Las cejas de Jane se levantaron ligeramente:
—Me considero una mujer encantadora, solo busco encontrar un acompañante masculino. ¿Qué tan difícil podría ser?
Dicho esto, abrió la puerta y se marchó.
Nolan Moore sacudió la cabeza y rio; esta mujer simplemente no sabía cómo ceder.
Bueno, si ella no estaba dispuesta, él no la obligaría.
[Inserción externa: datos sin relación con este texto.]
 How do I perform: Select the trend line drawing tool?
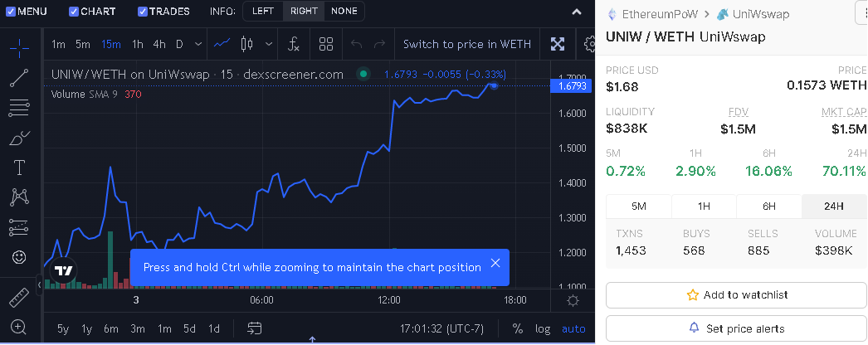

Como era fin de año, Kay Forrest tenía mucho trabajo que terminar y casi todos los días tenía que quedarse hasta tarde.
Por la noche, cuando la mayoría de los empleados de la empresa ya se habían ido y Jane, que también se había quedado hasta tarde, miró la hora en su teléfono, ya pasaban las siete.
Deslizó la pantalla de su teléfono para encontrar el número de Kay Forrest y lo llamó; la llamada fue rápidamente desconectada.
Kay estaba en medio de una teleconferencia y solo pudo colgar al oír sonar su teléfono.
Poco después, llegó un mensaje de texto, y echó un vistazo a su teléfono mientras seguía hablando.
«Forrest, estoy trabajando hasta tarde. Avísame cuando estés por terminar, y te esperaré en el coche».
Kay curvó sus labios en una sonrisa y volvió a poner su teléfono boca abajo.
Wendy, sentada frente a él, tuvo un destello en sus ojos —debía ser un mensaje de su novia.
Después de que terminó la reunión, Kay cerró su portátil:
—Eso es todo por hoy, Wendy. Tú también deberías irte a casa.
—De acuerdo, Director Forrest —respondió Wendy respetuosamente y se fue, agarrando rápidamente su bolso y dirigiéndose al estacionamiento subterráneo.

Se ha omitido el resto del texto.